The job is to find each line of the records below that includes the word "Task" and copy it.

START The input

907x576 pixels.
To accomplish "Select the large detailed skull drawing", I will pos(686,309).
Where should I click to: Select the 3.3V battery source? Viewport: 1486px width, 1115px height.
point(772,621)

END The input
START The input

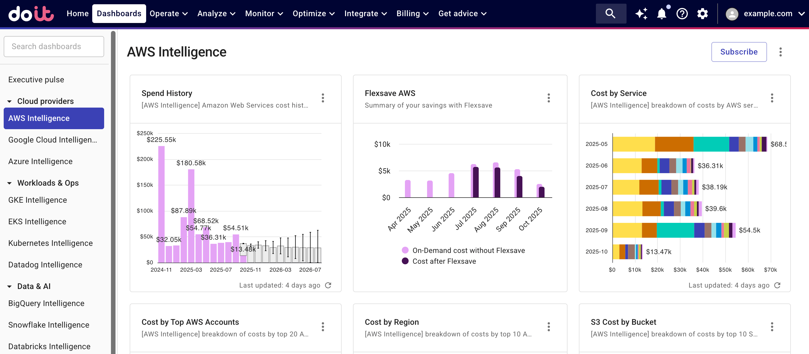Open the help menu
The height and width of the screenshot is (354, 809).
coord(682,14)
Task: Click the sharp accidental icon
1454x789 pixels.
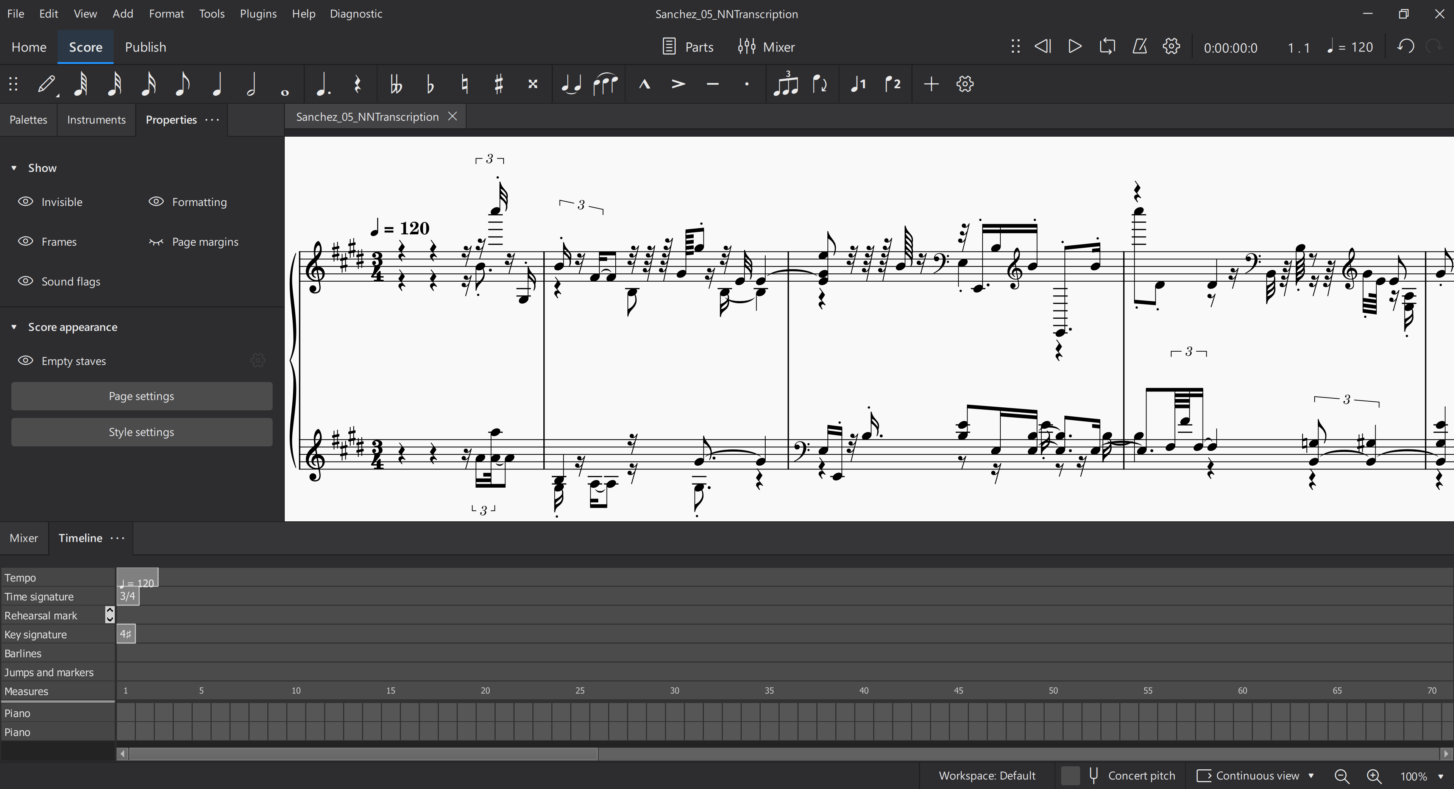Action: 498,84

END The input
START The input

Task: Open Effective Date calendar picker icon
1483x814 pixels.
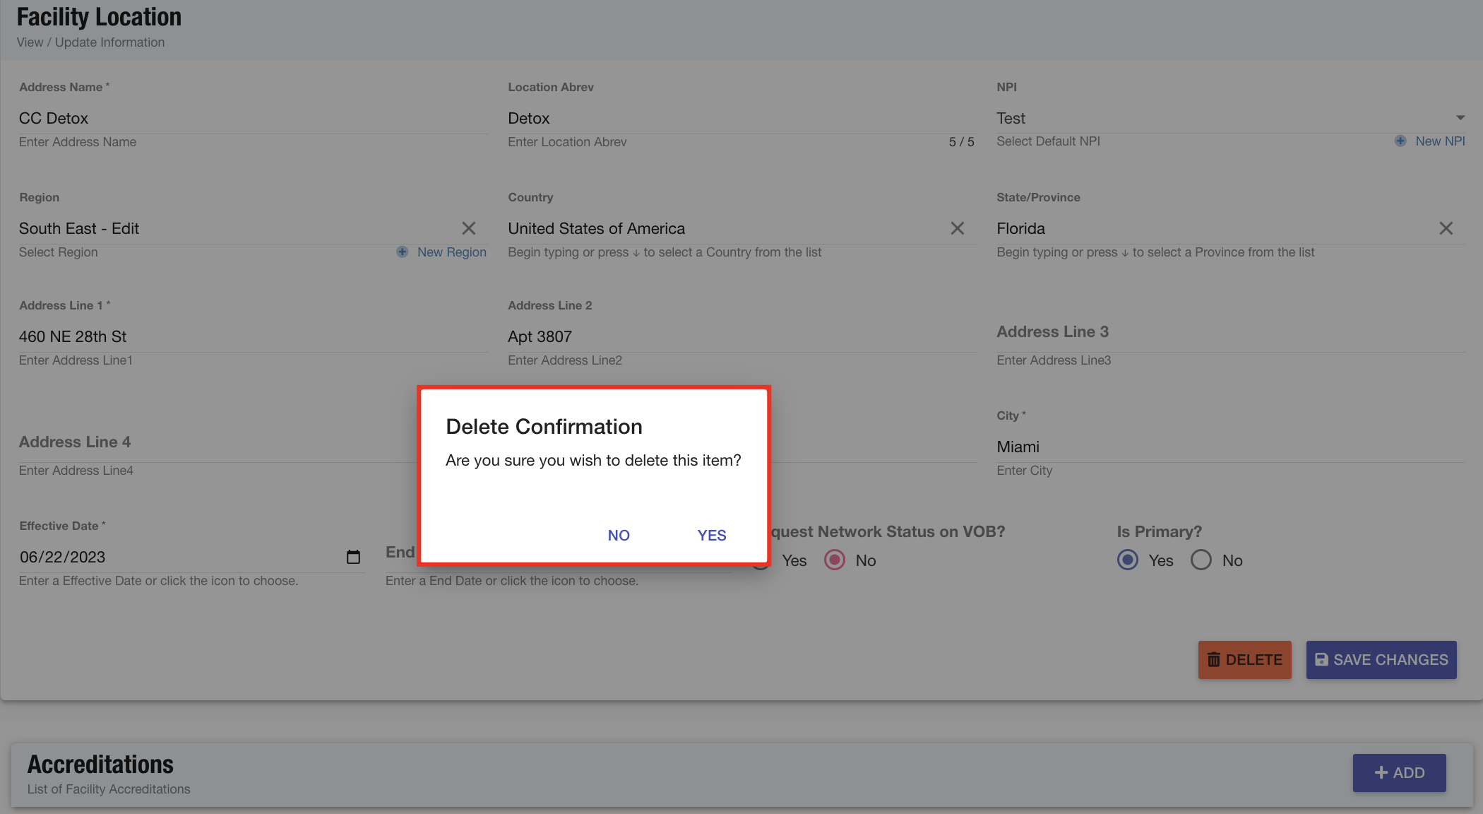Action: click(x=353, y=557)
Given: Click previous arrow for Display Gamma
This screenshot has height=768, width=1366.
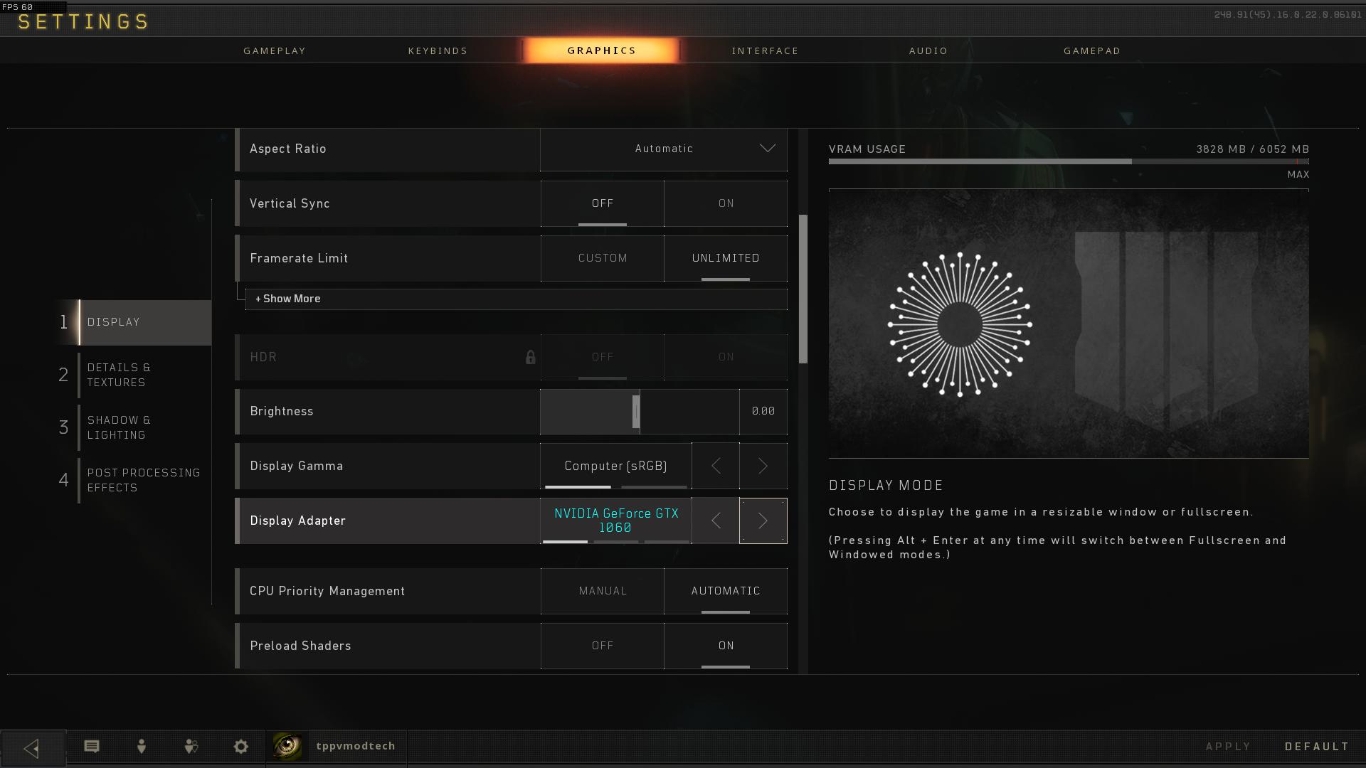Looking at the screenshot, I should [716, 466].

END The input

### Reply to the exercise:
Task: Click the sharp accidental icon
Task: Open Effective Date calendar picker icon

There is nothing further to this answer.